The new paid family and medical leave policy could drown school districts in paperwork

As school districts across Minnesota continue to grapple with the logistical and financial challenges of the state government’s more than 80 unfunded mandates, a new hurdle has arisen: navigating the state’s new paid medical and family leave law called Minnesota Paid Leave.

The policy, passed in 2023 and went into effect in January, mandates that employers provide employees with up to 20 weeks of medical or family leave. During the employee’s leave, the state provides a stipend of up to 90 percent of their typical weekly pay, with a cap of $1,423 per week, the state’s average weekly wage. Wages are replaced based on a tiered system, with lower-wage earners gaining a higher percentage of their original pay during their leave period.

The state provides this money through a new payroll tax (representing 0.88 percent of an employee’s salary, with at least 50 percent of the tax paid by the employer). It administers the program through the Department of Employment and Economic Development (DEED), which has hired 400 new employees to deal with application approvals and logistics.

The program does not cover federal government employees, postal workers, railroad employees, seasonal hospitality employees, independent contractors, or Tribal Nations.

However, school districts are required to opt into the program.

This new twist on an unfunded mandate might have frustrating consequences for stretched-thin school districts.

In a Jan. 20 Albert Lea school district meeting, Superintendent Dr.
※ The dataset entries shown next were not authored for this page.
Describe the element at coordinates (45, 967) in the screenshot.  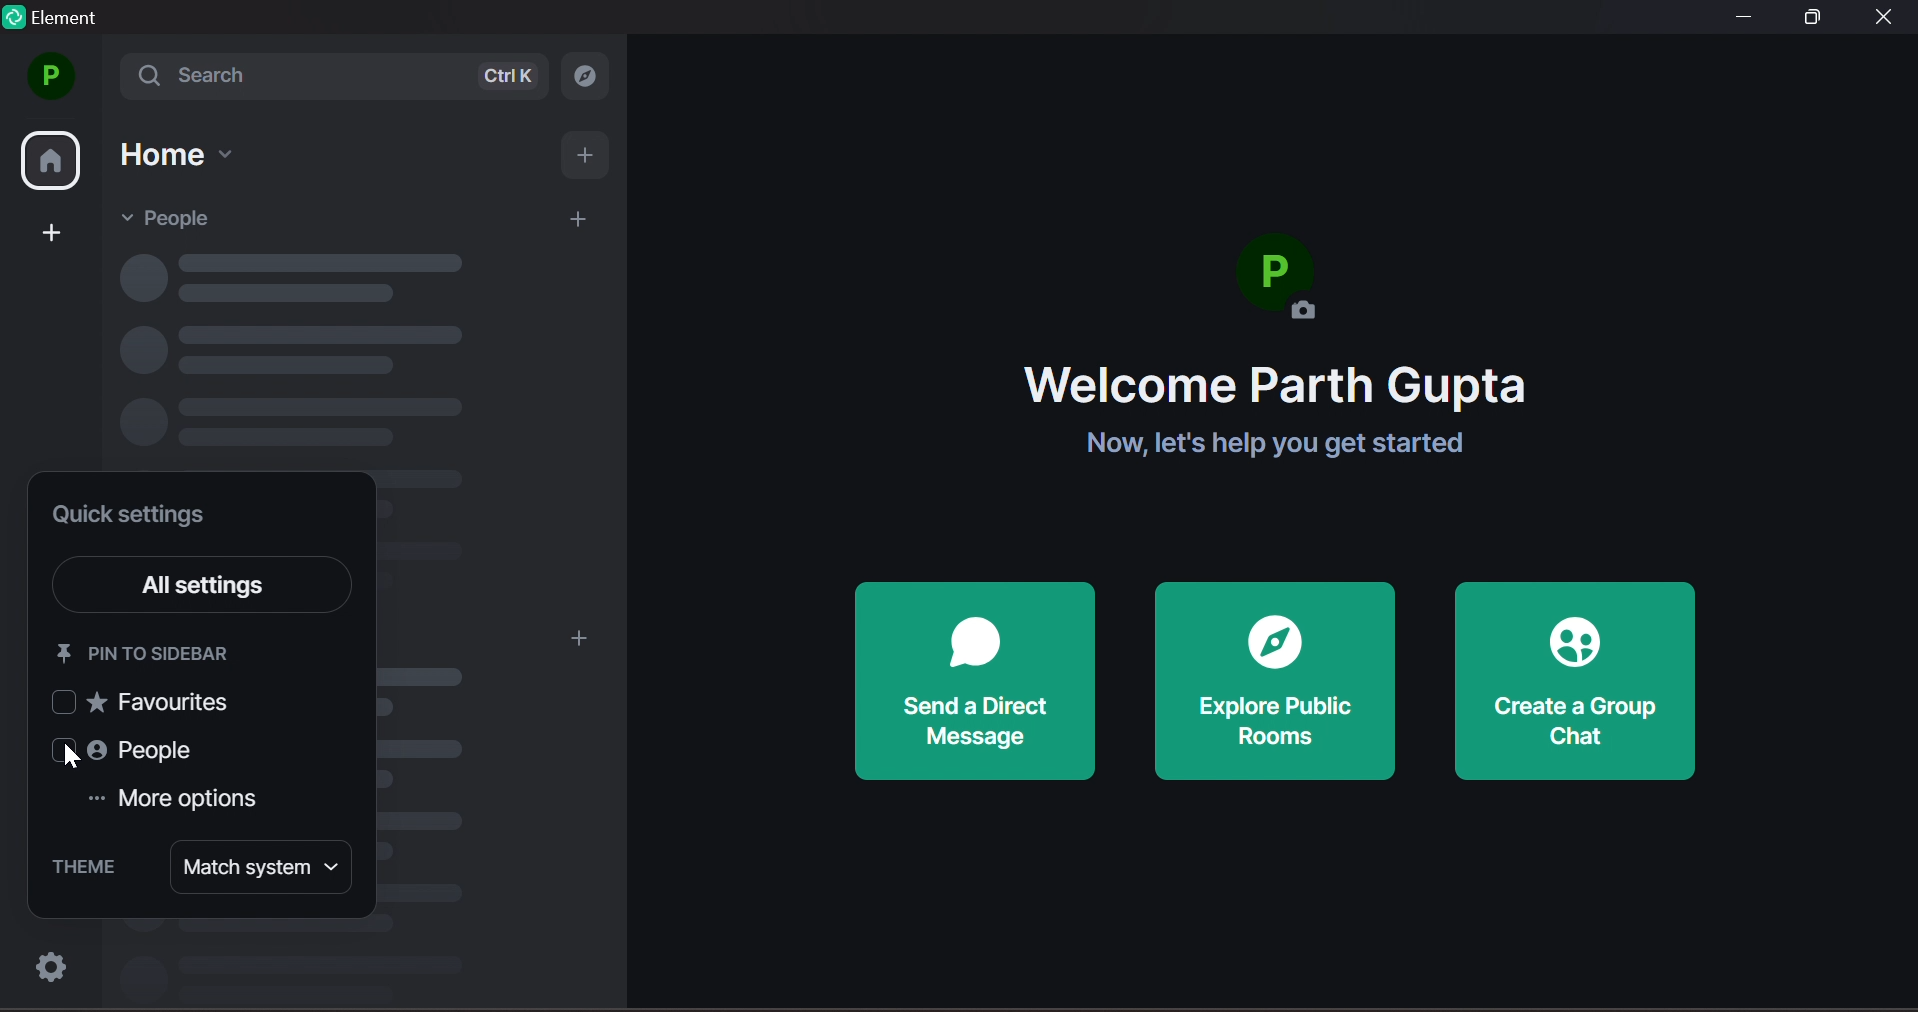
I see `settings` at that location.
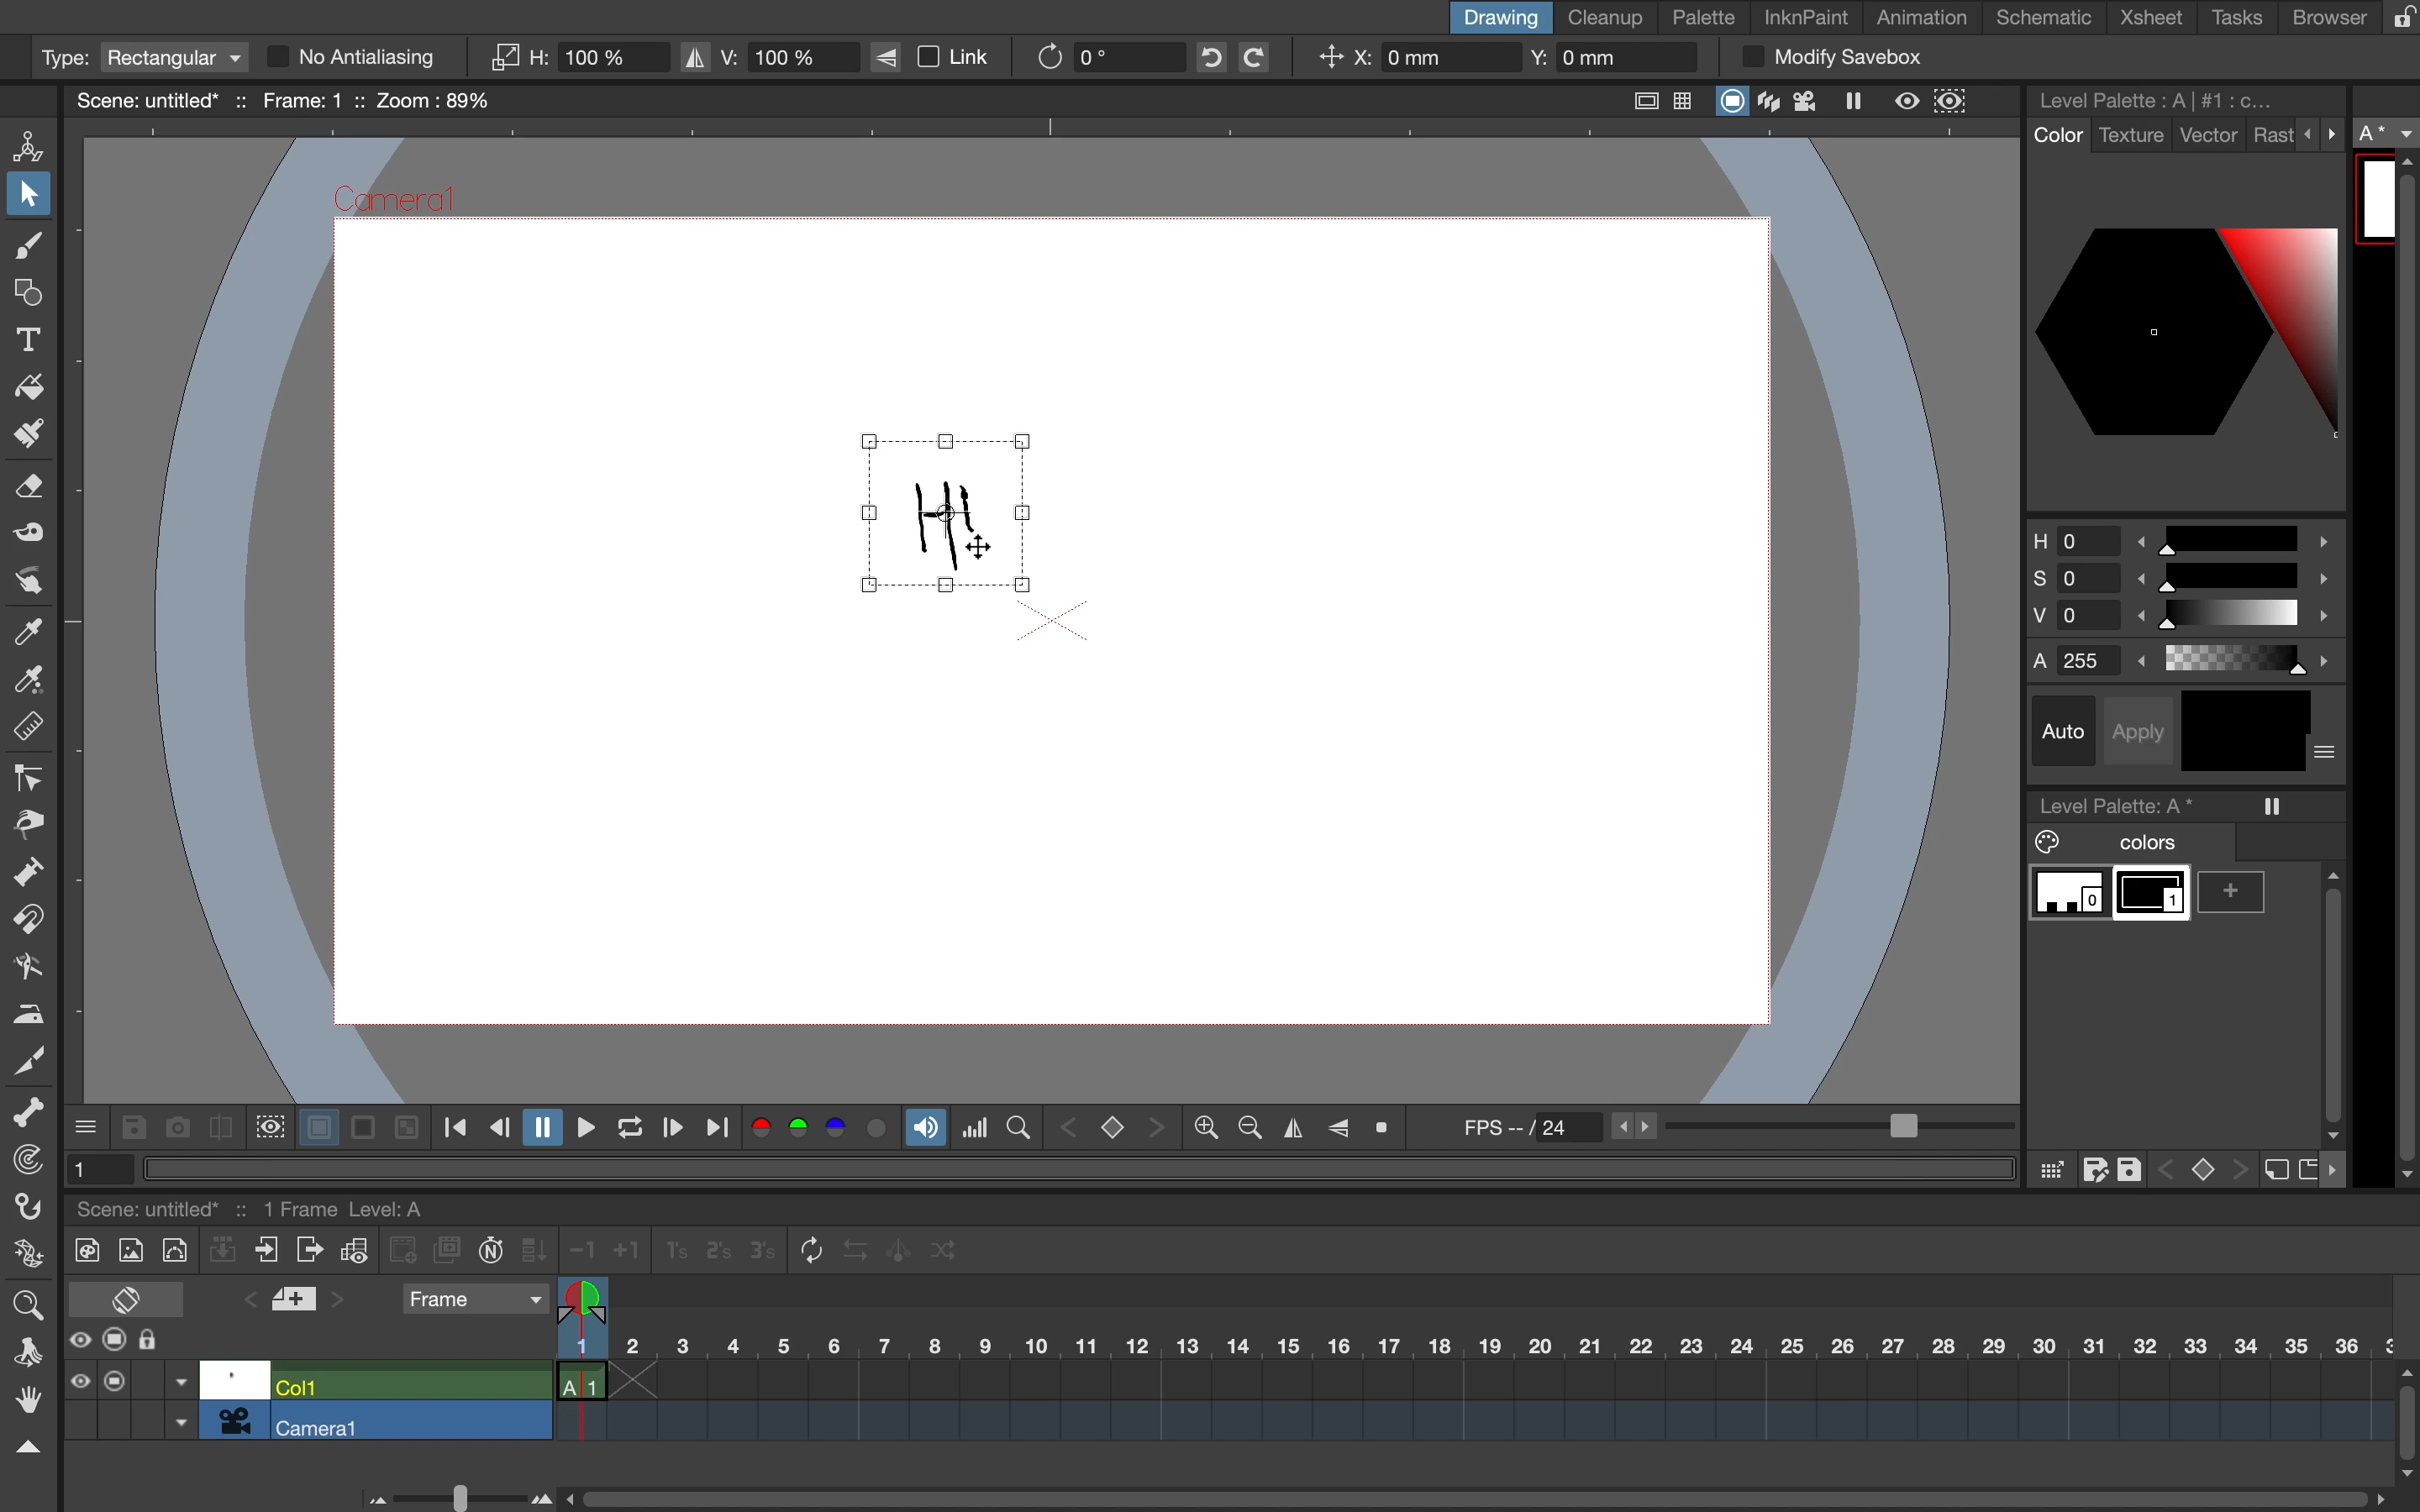 Image resolution: width=2420 pixels, height=1512 pixels. I want to click on scene name and scene details, so click(283, 100).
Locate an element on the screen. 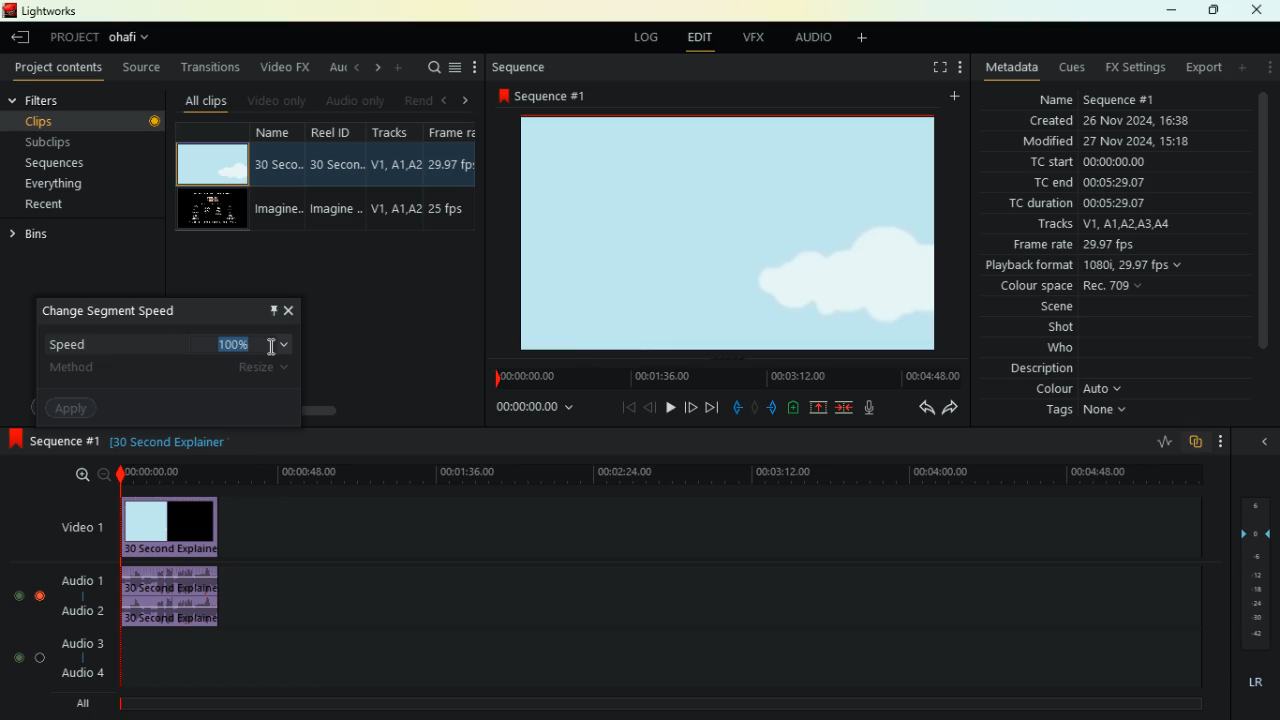  name is located at coordinates (1092, 99).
Steven Heil warned of administrative overwork connected with the policy.

He announced that the employer paperwork connected with Minnesota Paid Leave was taking the business and Human Resources (HR) office a “considerable amount of time,” and their offices have seen a significant spike in paid leave applications.

Dr. Heil estimated that one HR staff member had spent “one half to two thirds” of their days since Dec. 20 on Minnesota Paid Leave applications. (The district only has two HR employees listed on its website.)

Dr. Heil expressed worry about the logistical challenge. “If it [the applications] keeps up at this pace, it’ll be hard to keep up with it.”

The Minnesota Paid Leave program does not provide extra cash to school districts to cover the cost of the necessary substitute teachers when teachers take family or medical leave. Under the program, teachers are legally allowed to take leave for half of an academic year — 20 weeks — which could leave administrators scrambling to fill the gaps in the classroom.

As the rollout of the Paid Leave program continues, it will be essential for school districts to plan ahead in order to avoid significant staffing and budgetary consequences.